**REQUIREMENTS**.
(1) In the list of tips about life with a newborn, where should muslins be kept?
(2) Reproduce the stretch of the newborn tips list from "2. Newborn babies" through "three months onwards.", word for word.
(3) Extend the list of tips about life with a newborn from the point where it stops.

1. The first six weeks are amazing. You just won’t know it at the time. Later you’ll be longing for that haze of feeding, changing and being a bed for your newborn because it meant sitting on your tired arse hitting ‘Watch Next’ on Netflix.

2. Newborn babies do not sleep in their beds (or Moses baskets). They want to be on you. At all times. Even when you’re on the loo.

3. Have muslins in every room, in every bag, in every pocket. Newborn babies are sick all the time. ALL THE TIME.

4. Some babies take the bottle. Some babies don’t take the bottle. Some babies take the bottle for eight weeks then stop, forever, trapping you as their sole food source, preventing you from being able to do anything, ever (I may have experienced this…)

5. Naps rule your life. Well, from about three months onwards.

**INFORMATION GIVEN**.
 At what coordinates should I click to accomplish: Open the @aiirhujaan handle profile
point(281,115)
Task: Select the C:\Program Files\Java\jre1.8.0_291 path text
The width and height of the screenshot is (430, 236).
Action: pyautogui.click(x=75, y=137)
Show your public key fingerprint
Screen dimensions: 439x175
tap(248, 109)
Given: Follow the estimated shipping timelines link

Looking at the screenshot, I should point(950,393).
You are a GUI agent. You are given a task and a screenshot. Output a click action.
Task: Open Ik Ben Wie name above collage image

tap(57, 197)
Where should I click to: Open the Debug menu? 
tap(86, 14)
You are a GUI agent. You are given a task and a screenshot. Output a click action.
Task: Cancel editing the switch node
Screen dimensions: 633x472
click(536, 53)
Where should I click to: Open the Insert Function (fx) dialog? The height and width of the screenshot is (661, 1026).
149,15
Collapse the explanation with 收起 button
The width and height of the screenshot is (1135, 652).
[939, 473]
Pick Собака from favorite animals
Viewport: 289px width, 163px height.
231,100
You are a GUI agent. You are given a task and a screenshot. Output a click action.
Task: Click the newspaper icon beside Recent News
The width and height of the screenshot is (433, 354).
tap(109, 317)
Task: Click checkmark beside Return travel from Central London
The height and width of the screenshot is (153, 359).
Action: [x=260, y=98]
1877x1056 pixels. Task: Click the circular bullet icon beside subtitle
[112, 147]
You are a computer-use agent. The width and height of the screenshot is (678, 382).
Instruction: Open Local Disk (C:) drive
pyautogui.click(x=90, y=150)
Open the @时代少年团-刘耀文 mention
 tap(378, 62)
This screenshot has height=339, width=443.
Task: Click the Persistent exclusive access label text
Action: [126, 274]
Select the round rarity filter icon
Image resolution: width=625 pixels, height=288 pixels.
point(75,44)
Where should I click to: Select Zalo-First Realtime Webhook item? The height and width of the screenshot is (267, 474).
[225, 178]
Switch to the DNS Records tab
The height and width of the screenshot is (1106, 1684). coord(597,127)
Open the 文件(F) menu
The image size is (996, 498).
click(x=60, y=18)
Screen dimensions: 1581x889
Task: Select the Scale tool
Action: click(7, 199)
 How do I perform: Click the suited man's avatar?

**RESPONSES**.
(1) In every room, in every bag and in every pocket.

(2)
2. Newborn babies do not sleep in their beds (or Moses baskets). They want to be on you. At all times. Even when you’re on the loo.

3. Have muslins in every room, in every bag, in every pocket. Newborn babies are sick all the time. ALL THE TIME.

4. Some babies take the bottle. Some babies don’t take the bottle. Some babies take the bottle for eight weeks then stop, forever, trapping you as their sole food source, preventing you from being able to do anything, ever (I may have experienced this…)

5. Naps rule your life. Well, from about three months onwards.

(3)
6. Three months is also when the internet tells you that your baby should be able to settle themselves by being put down ‘drowsy, but awake’. In reality, there are about 30 seconds of each day where this works. So good luck finding that sweet spot!

7. The internet will also tell you babies should only be awake for set times before they become overtired and GOD FORBID you miss those ‘sleepy cues’ (if your baby yawns you’ve missed the cues, all hell will break loose). Guess what? It’ll be just fine.

8. You proved you could go without drinking in pregnancy. You will make up for those lost months in no time. because YOU WILL DRINK ALCOHOL ON A DAILY BASIS. This is fine.

9. Calpol is wine for babies. They drink a lot of it. You’ll feel a bit guilty about it. Then ultimately reach for the bottle in times of crisis.

10. Pregnancy weight is the least of your worries. And, frankly, after the sleepy newborn days, you’ll barely have a chance to sit still. Plus, breastfeeding = sedentary calorie burning so hand me the cake.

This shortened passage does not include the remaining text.